[RFC PATCH v2 02/10] rv/da: fix per-task da_monitor_destroy() ordering and sync

From: wen . yang

Date: Mon May 11 2026 - 14:25:41 EST


From: Wen Yang <wen.yang@xxxxxxxxx>

The following two paths race:

CPU 0 (disable_stall/__rv_disable_monitor) CPU 1 (wwnr probe handler)
------------------------------------------ -----------------------------
disable_stall()
da_monitor_destroy()
da_monitor_reset_all() <------ [task T: monitoring=0]
da_monitor_start(&T->rv[n])
/* no timer_setup */
monitoring=1 <----
tracepoint_synchronize_unregister()
// CPU 1 probe has already returned; sync returns

Later, enable_stall() acquires the same slot and calls da_monitor_init():

da_monitor_reset_all()
da_monitor_reset(&T->rv[slot]) // monitoring=1, timer.function==0
ha_monitor_reset_env()
ha_cancel_timer()
timer_delete(&ha_mon->timer) // ODEBUG: timer never initialised

ODEBUG: assert_init not available (active state 0)
object type: timer_list
Call trace: timer_delete <- da_monitor_reset_all <- enable_stall

Call tracepoint_synchronize_unregister() inside da_monitor_destroy()
before da_monitor_reset_all().
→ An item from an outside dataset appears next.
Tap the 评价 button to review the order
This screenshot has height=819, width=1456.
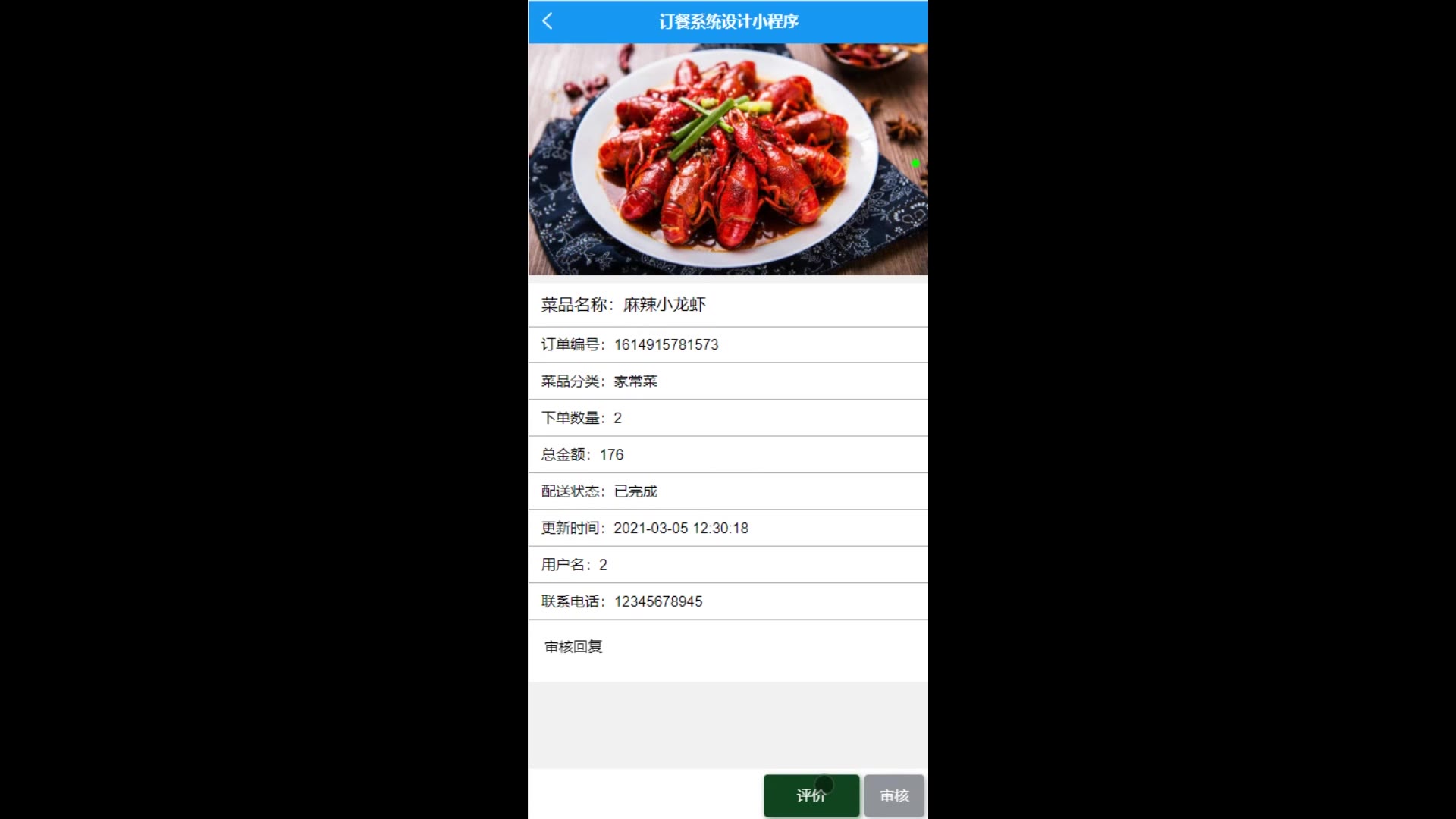pyautogui.click(x=811, y=795)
The unregister_trace_xxx() calls in the
monitor's disable() have already disconnected the tracepoints; the sync
here drains any handler still in flight, so no new monitoring=1 can
appear after da_monitor_reset_all() clears the slot.

Also fix the slot release ordering: release the slot only after
reset_all() to avoid accessing rv[] with an out-of-bounds index.
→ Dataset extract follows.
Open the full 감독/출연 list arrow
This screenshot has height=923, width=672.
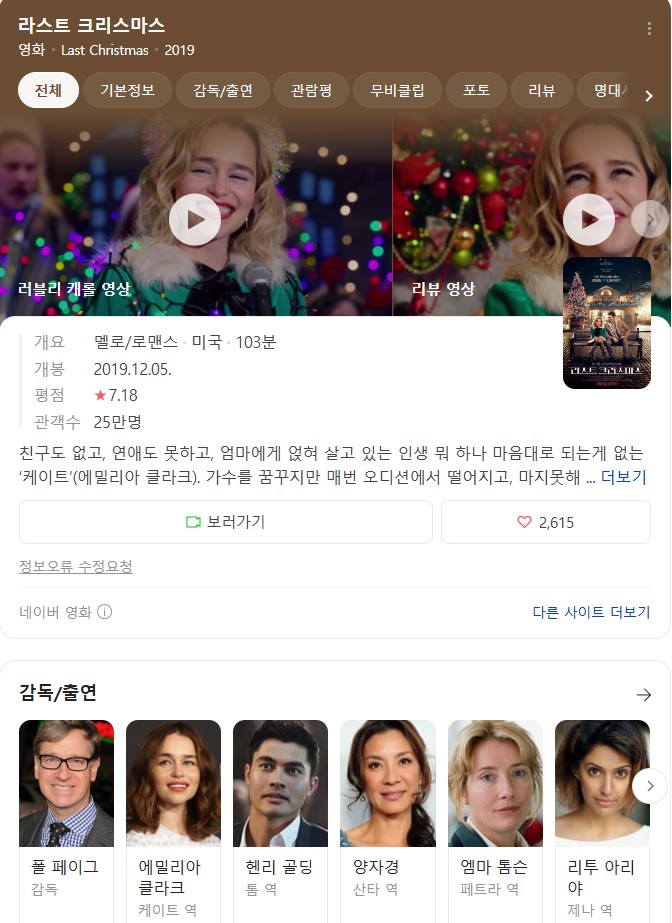(x=644, y=694)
Fixes: f5587d1b6ec9 ("rv: Add Hybrid Automata monitor type")
Signed-off-by: Wen Yang <wen.yang@xxxxxxxxx>
---
include/rv/da_monitor.h | 18 ++++++++++++++++--
1 file changed, 16 insertions(+), 2 deletions(-)

diff --git a/include/rv/da_monitor.h b/include/rv/da_monitor.h
index 00ded3d5ab3f..d04bb3229c75 100644
--- a/include/rv/da_monitor.h
+++ b/include/rv/da_monitor.h
@@ -304,6 +304,20 @@ static int da_monitor_init(void)

/*
* da_monitor_destroy - return the allocated slot
+ *
+ * Call tracepoint_synchronize_unregister() before reset_all() to close
+ * the race where an in-flight non-HA probe handler sets monitoring=1
+ * (without calling timer_setup()) after da_monitor_reset_all() has
+ * already cleared the slot but before the caller's own sync completes.
+ * Without this barrier, an HA_TIMER_WHEEL monitor that later acquires
+ * the same slot would call timer_delete() on a never-initialised
+ * timer_list, triggering ODEBUG warnings.
+ *
+ * Note: tracepoint_synchronize_unregister() is a system-wide barrier
+ * that waits for all CPUs to finish any in-flight tracepoint handlers.
+ * The caller's own __rv_disable_monitor() issues a second sync after
+ * returning from disable(); that redundant call is harmless on the
+ * infrequent admin (enable/disable) path.
*/
static inline void da_monitor_destroy(void)
{
@@ -311,10 +325,10 @@ static inline void da_monitor_destroy(void)
WARN_ONCE(1, "Disabling a disabled monitor: " __stringify(MONITOR_NAME));
return;
}
+ tracepoint_synchronize_unregister();
+ da_monitor_reset_all();
rv_put_task_monitor_slot(task_mon_slot);
task_mon_slot = RV_PER_TASK_MONITOR_INIT;
-
- da_monitor_reset_all();
}

#elif RV_MON_TYPE == RV_MON_PER_OBJ
--
2.25.1